About the Project
This project is a program that is designed to provide a seamless and inclusive experience for individuals with visual impairments. Utilizing a laptop's webcam, this program captures and interprets real-time visual information using the YOLOv8 model and further integrates the Python Text to Speech library to audibly describe the objects detected within the bounding boxes, ensuring that users receive comprehensive and context-aware information about their environment, allowing them to navigate the world independently.
What is YOLOv8?
The "You Only Look Once" (or YOLO) machine learning model is a state-of-the-art deep learning architecture for object detection. Developed by Computer Scientist Joseph Redmon and his team, YOLO revolutionized object detection by introducing a single-shot detection approach, allowing it to process images in real-time and with high accuracy. The latest version of YOLO is currently YOLO version 8 or YOLOv8.

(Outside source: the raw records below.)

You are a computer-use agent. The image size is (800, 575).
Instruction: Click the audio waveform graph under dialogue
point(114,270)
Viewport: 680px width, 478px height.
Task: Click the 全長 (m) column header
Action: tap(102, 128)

Unlike other more traditional object detection methods that require multiple passes through the network for each image, YOLO processes the entire image in just one single pass. This makes it incredibly fast, as it only needs to make predictions once per image. This efficiency makes YOLO suitable for applications where real-time processing is crucial, such as autonomous driving, video surveillance, and augmented reality.
The YOLOv8 architecture consists of a deep convolutional neural network (CNN) backbone, which extracts features from the input image, followed by computer vision detection that predicts where the bounding boxes should be placed, confidence scores, and class probabilities for objects within the image. The model is trained on multiple datasets, where each image is annotated with bounding boxes and class labels for the detected objects present.
Realtime Demo
Picture Upload Demo
Project Documentation
This project uses several different files all working in tandem. The main files are the 'Yolov8Images.py', 'Yolov8ModelIT.py', 'outputfile.txt', and 'yolov8n.pt'.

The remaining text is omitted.